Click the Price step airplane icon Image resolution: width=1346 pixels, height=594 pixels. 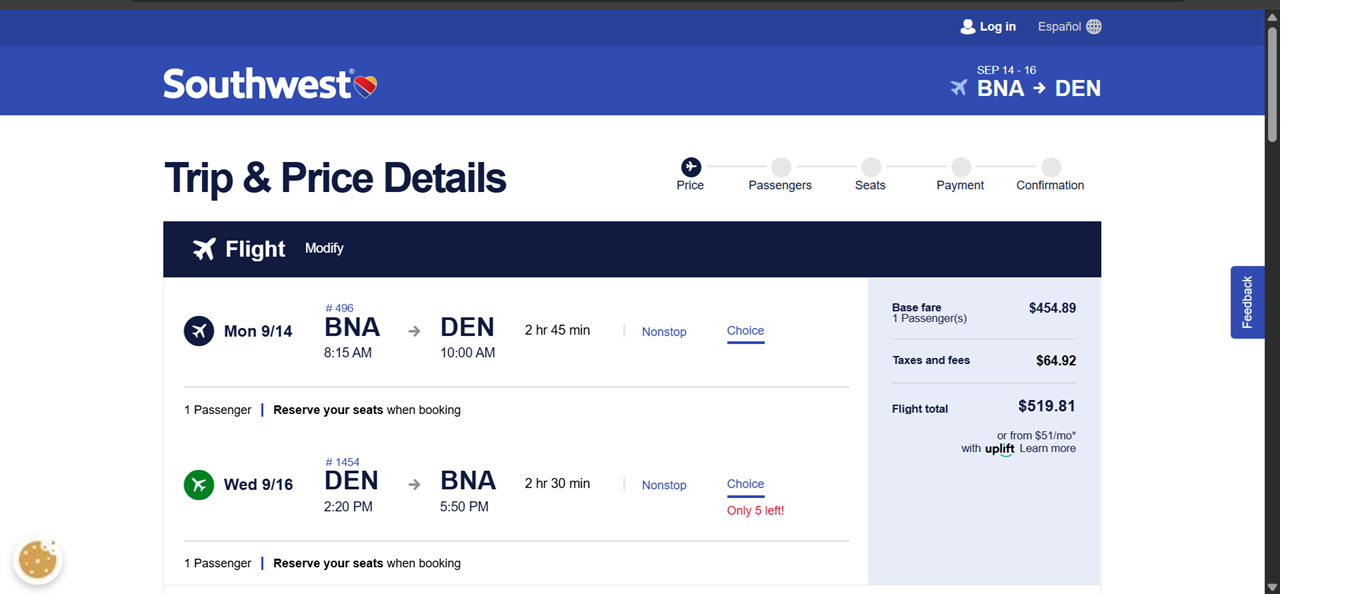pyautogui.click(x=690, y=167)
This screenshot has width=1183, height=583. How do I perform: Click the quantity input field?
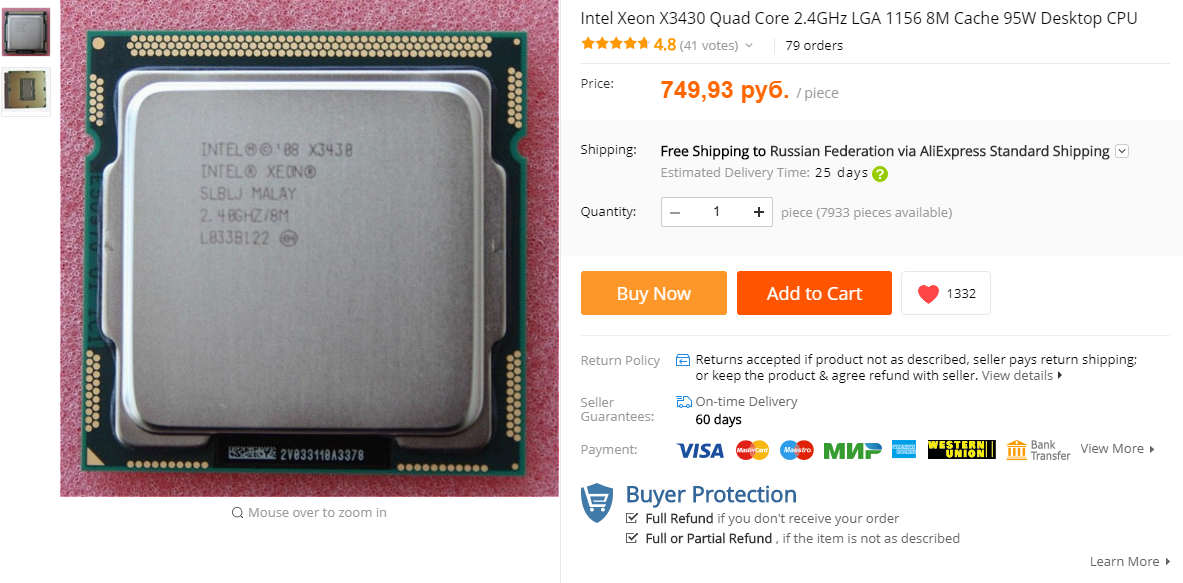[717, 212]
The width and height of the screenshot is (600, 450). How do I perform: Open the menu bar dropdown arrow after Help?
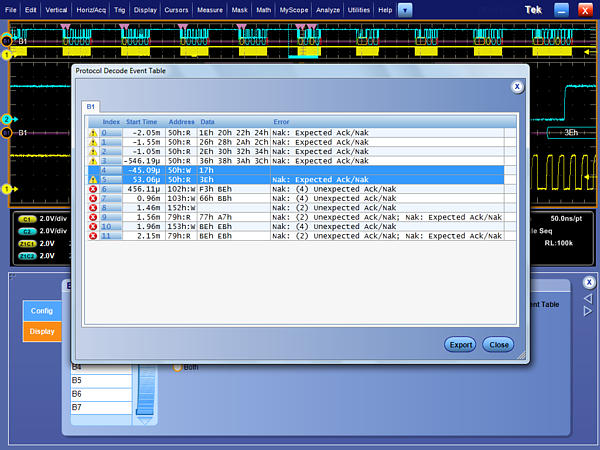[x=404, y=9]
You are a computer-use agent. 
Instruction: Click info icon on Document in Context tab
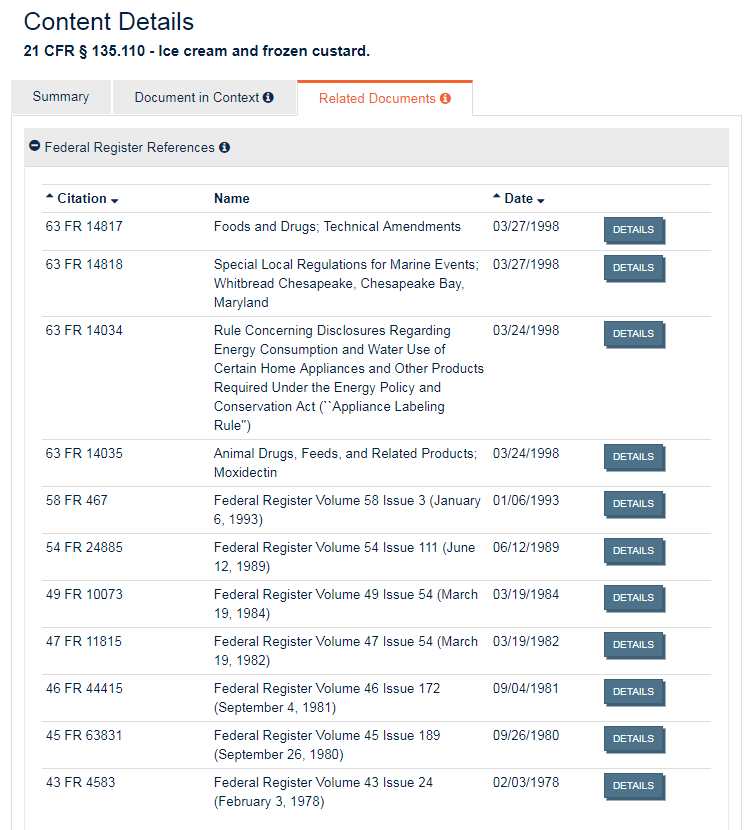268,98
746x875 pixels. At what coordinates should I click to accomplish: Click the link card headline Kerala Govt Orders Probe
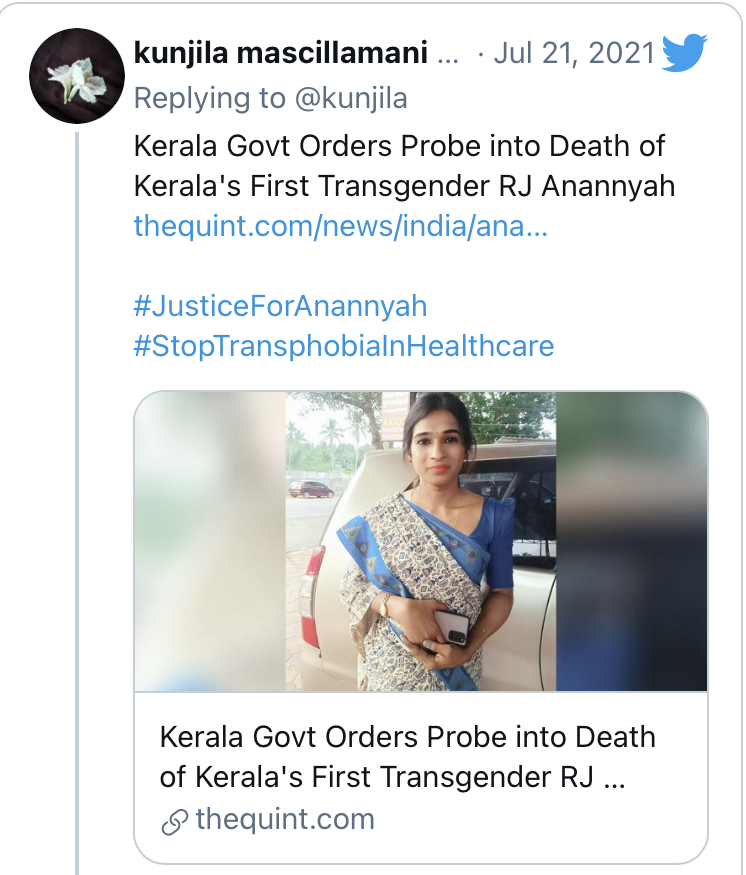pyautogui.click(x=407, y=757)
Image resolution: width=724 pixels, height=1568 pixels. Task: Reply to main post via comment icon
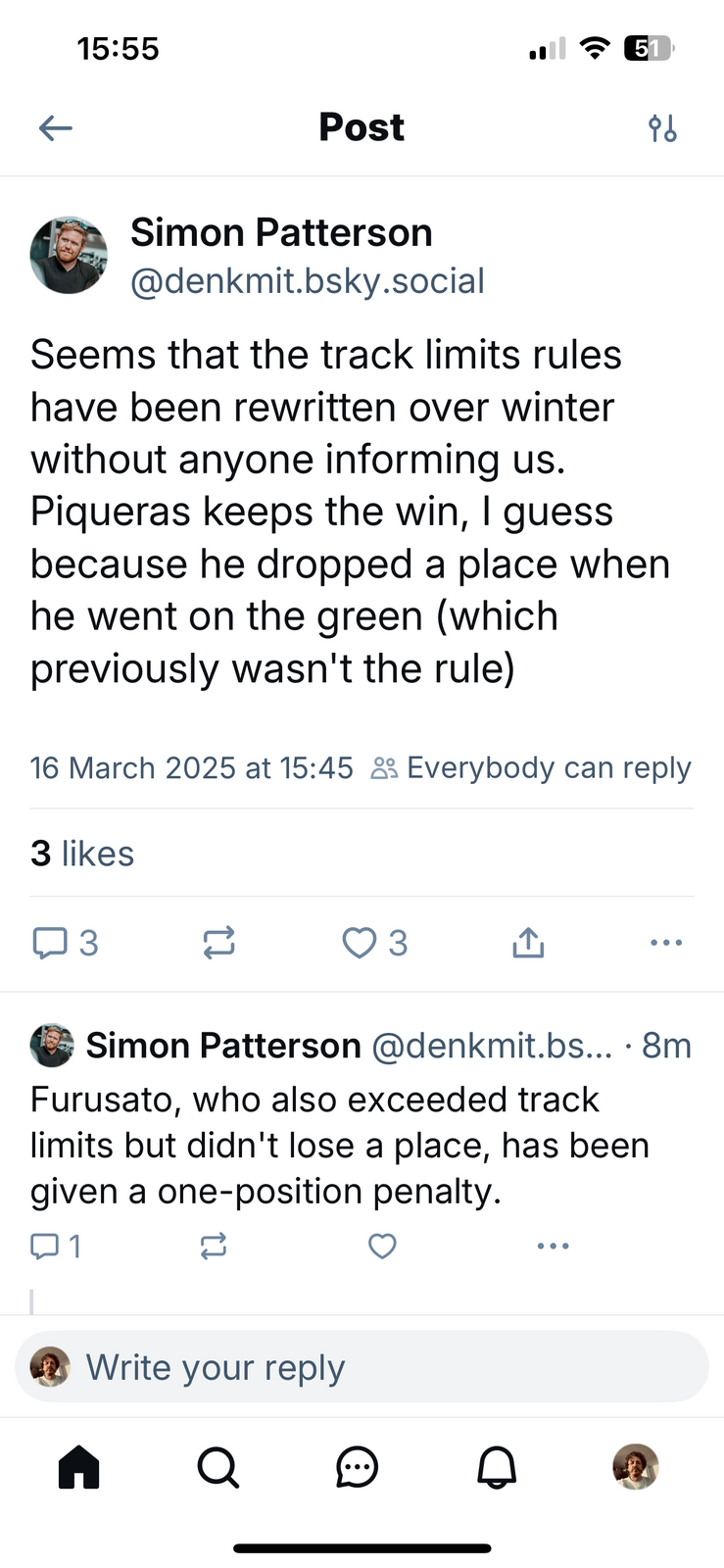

### What is needed:
Set the pictures aside and retype exactly the lines above from the line with "This screenshot has" to the line with "You are a computer-use agent.", both included, adding no others.

### Task answer:
This screenshot has width=1183, height=583. How do I perform: Click the quantity input field?
[717, 212]
The width and height of the screenshot is (600, 450). How do I perform: Open the menu bar dropdown arrow after Help?
[x=404, y=9]
You are a computer-use agent. 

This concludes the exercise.